> **INPUT FOR THIS TASK**:
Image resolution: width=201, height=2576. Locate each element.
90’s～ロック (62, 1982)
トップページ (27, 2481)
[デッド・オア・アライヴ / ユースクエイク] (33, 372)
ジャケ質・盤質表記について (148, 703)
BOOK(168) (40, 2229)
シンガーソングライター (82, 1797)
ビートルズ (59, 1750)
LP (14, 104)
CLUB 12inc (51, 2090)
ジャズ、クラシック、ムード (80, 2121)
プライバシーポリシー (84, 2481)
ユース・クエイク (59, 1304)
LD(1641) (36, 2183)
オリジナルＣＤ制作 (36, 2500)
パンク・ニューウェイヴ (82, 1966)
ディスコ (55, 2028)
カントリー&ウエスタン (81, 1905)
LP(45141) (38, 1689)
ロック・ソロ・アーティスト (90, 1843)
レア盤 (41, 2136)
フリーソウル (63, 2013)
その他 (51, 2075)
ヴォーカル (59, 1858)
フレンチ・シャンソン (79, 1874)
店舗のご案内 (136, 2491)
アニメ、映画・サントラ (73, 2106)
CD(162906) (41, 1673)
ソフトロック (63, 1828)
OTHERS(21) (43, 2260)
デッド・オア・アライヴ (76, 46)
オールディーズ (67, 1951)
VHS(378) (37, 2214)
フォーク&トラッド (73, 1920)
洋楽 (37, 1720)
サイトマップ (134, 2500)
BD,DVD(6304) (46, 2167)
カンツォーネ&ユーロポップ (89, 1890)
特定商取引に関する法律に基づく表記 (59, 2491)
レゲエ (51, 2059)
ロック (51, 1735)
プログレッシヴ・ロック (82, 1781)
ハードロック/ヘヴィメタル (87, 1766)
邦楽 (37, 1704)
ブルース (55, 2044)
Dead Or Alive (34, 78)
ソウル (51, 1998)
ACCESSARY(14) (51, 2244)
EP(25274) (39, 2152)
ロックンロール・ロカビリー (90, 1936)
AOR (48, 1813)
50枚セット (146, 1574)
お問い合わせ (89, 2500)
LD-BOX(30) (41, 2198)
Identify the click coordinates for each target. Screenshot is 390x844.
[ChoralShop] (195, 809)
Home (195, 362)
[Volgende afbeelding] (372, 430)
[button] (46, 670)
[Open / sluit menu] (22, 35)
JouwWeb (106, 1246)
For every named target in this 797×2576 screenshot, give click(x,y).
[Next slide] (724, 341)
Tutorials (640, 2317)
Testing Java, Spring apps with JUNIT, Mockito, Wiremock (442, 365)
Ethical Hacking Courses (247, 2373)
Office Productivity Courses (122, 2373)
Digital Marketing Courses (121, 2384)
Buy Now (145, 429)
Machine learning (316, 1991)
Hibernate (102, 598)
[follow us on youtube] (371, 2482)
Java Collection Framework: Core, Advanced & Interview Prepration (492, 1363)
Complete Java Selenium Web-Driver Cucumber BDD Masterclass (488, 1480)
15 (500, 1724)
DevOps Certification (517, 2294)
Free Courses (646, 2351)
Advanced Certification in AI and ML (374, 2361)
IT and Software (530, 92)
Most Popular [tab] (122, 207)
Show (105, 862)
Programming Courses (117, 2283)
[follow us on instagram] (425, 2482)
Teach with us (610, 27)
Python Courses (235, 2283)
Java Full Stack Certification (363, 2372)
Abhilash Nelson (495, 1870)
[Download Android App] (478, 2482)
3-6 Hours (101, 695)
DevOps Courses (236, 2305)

> **WHAT IS EXPECTED**: Restate word for word the lines of the data above, starting at the line containing "Home (195, 362)" and ending at the line containing "Digital Marketing Courses (121, 2384)", both included, and nothing more.

> **REPLY TO THE TASK**:
Home (195, 362)
[Volgende afbeelding] (372, 430)
[button] (46, 670)
[Open / sluit menu] (22, 35)
JouwWeb (106, 1246)
For every named target in this 797×2576 screenshot, give click(x,y).
[Next slide] (724, 341)
Tutorials (640, 2317)
Testing Java, Spring apps with JUNIT, Mockito, Wiremock (442, 365)
Ethical Hacking Courses (247, 2373)
Office Productivity Courses (122, 2373)
Digital Marketing Courses (121, 2384)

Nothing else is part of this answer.